Le nom choisi à la Révolution pour dénommer le département des "Landes" ne recouvre donc qu'une part de la réalité : la "Grande Lande" a toujours côtoyé la forêt ou participé d'une forêt sans laquelle nulle implantation humaine n'eût été possible [2] ; en Chalosse, en Tursan et dans les pays de l'Adour, une couverture de feuillus précède partout les grands défrichements.
Les barthes de l'Adour
Découverte, en compagnie de l'architecte et paysagiste Maïté Fourcade, des barthes de l'Adour, paysage emblématique du pays d'Orthe résultant de l'adaptation des pratiques agricoles à ce milieu régulièrement soumis aux crues de l'Adour et assaini dès la fin du XVIIe siècle par un système de drainage.
Visite dans le Parc naturel des Landes de Gascogne
Présentation du Parc naturel régional des Landes de Gascogne qui s'étend sur 262 000 hectares, à cheval sur les départements de la Gironde et des Landes.
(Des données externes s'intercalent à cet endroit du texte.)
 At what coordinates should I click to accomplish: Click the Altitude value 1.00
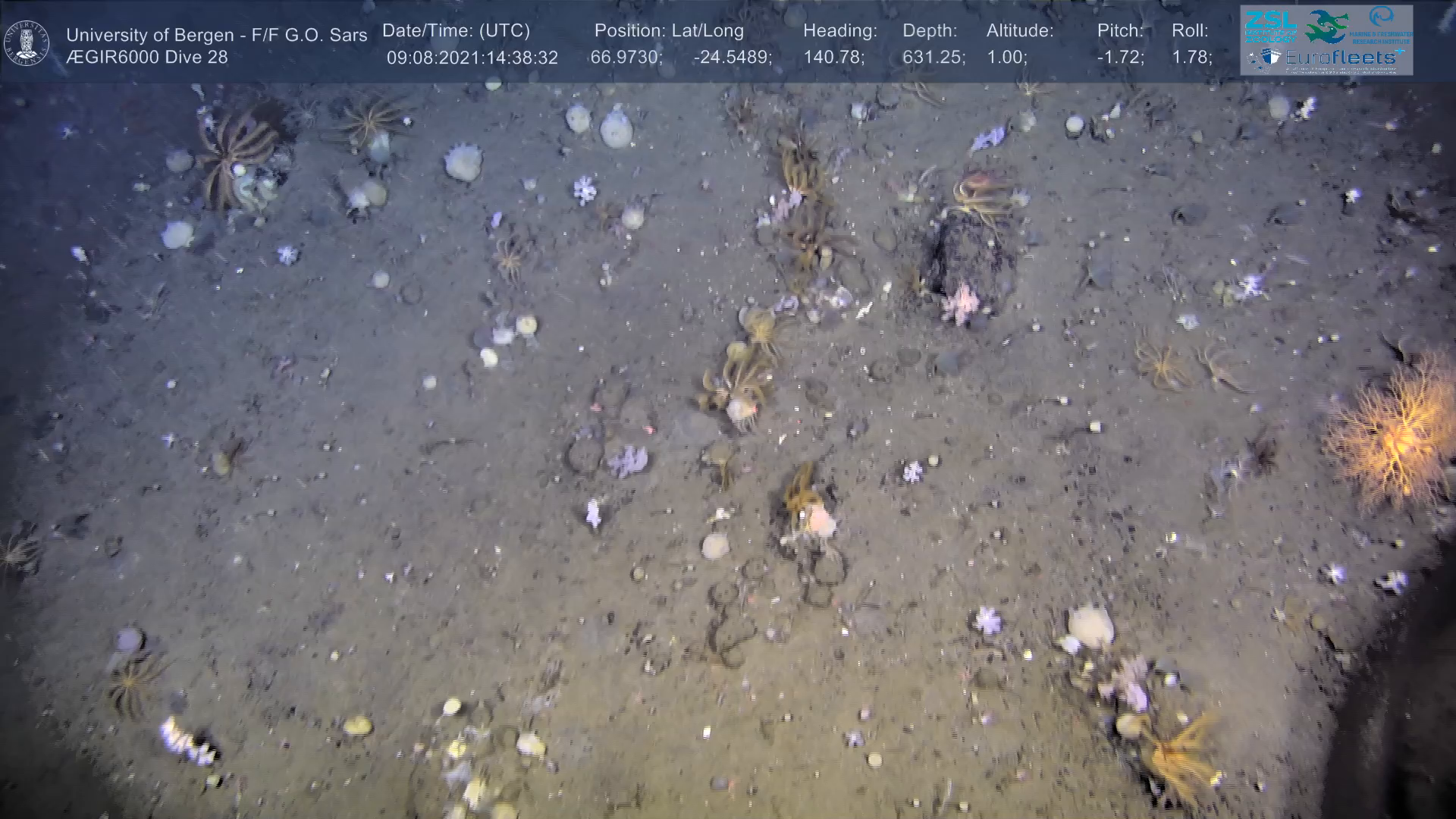(1006, 58)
Depuis la réserve ornithologique du Teich, nous remontons la Leyre direction Sabres et l'écomusée de Marquèze où la vie rurale landaise du XIXe siècle est reconstituée.
[1] Barta est un mot gascon, d'origine prélatine, qui désigne des prairies inondables le long de l'Adour.
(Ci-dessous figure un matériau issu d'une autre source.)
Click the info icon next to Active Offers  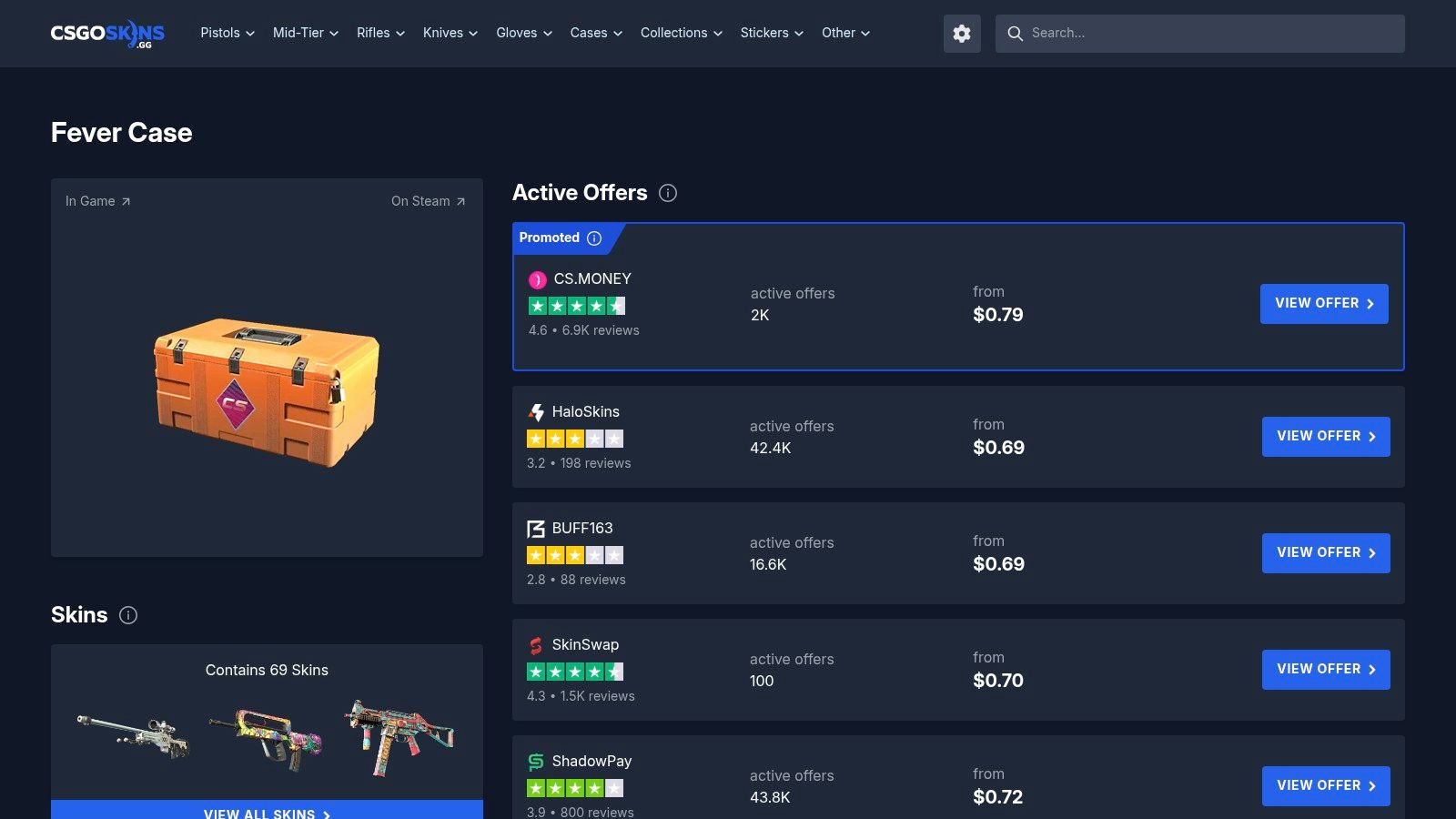pos(668,192)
[2] Nécessaire à l'implantation des "industries du feu" (forges, tuileries, poteries et verreries), la forêt explique la localisation des premiers noyaux d'habitation, en tête de vallon, sur les affluents du cours d'eau majeur. La lecture des cartes de Cassini et de Belleyme met bien ce phénomène en exergue.
Le "pinhadar" ou la forêt de pins industrielle
Les mutations économiques du XIXe siècle
Dans la partie du territoire recouvert par les sables, aux sols acides et podzolisés, aux densités parmi les plus faibles de France, l'État décide d'intervenir. Face à l'insalubrité d'une région "malsaine et dangereuse", il se met en devoir d'assainir et de "civiliser", au milieu du XIXe siècle, ce "Sahara français poudré de sable blanc" [1].
Dans les faits, ces ambitions économiques et politiques, sous-tendues par l'hygiénisme [2], guident un programme inspiré par la volonté d'unifier une nation aux frontières encore fluctuantes.
Même si le boisement est amorcé par des ingénieurs et des investisseurs locaux dès le XVIIIe siècle, le massif forestier gascon, tel qu'on le connaît aujourd'hui, est en grande partie récent et artificiel, résultat d'une vaste mise en culture, encadrée par un dispositif législatif décidé en 1857 [3]. La forêt remplace la lande et altère la structure de la propriété ; l'économie et l'organisation sociale en sont radicalement changées. Les entrepreneurs s'engagent alors dans l'aménagement d'un territoire considéré comme une terre de conquête, démarche qui s'inscrit dans le contexte d'un siècle propice aux grandes utopies et à la fondation de nouvelles colonies.
L'émergence de cette nouvelle société dont les logiques dépassent le seul cadre du marché local s'accompagne d'une mutation profonde des paysages et bientôt des mentalités. On transforme sur place la matière première et on exporte des produits à forte valeur ajoutée.
Le métayage, fondé sur l'échange en nature, se révèle alors inadapté à une économie devenue monétaire. Les relations sociales en sont définitivement altérées : les écarts de fortune se creusent, suscitant des conflits qui durent jusqu'au lendemain de la Seconde Guerre mondiale et à la disparition du gemmage.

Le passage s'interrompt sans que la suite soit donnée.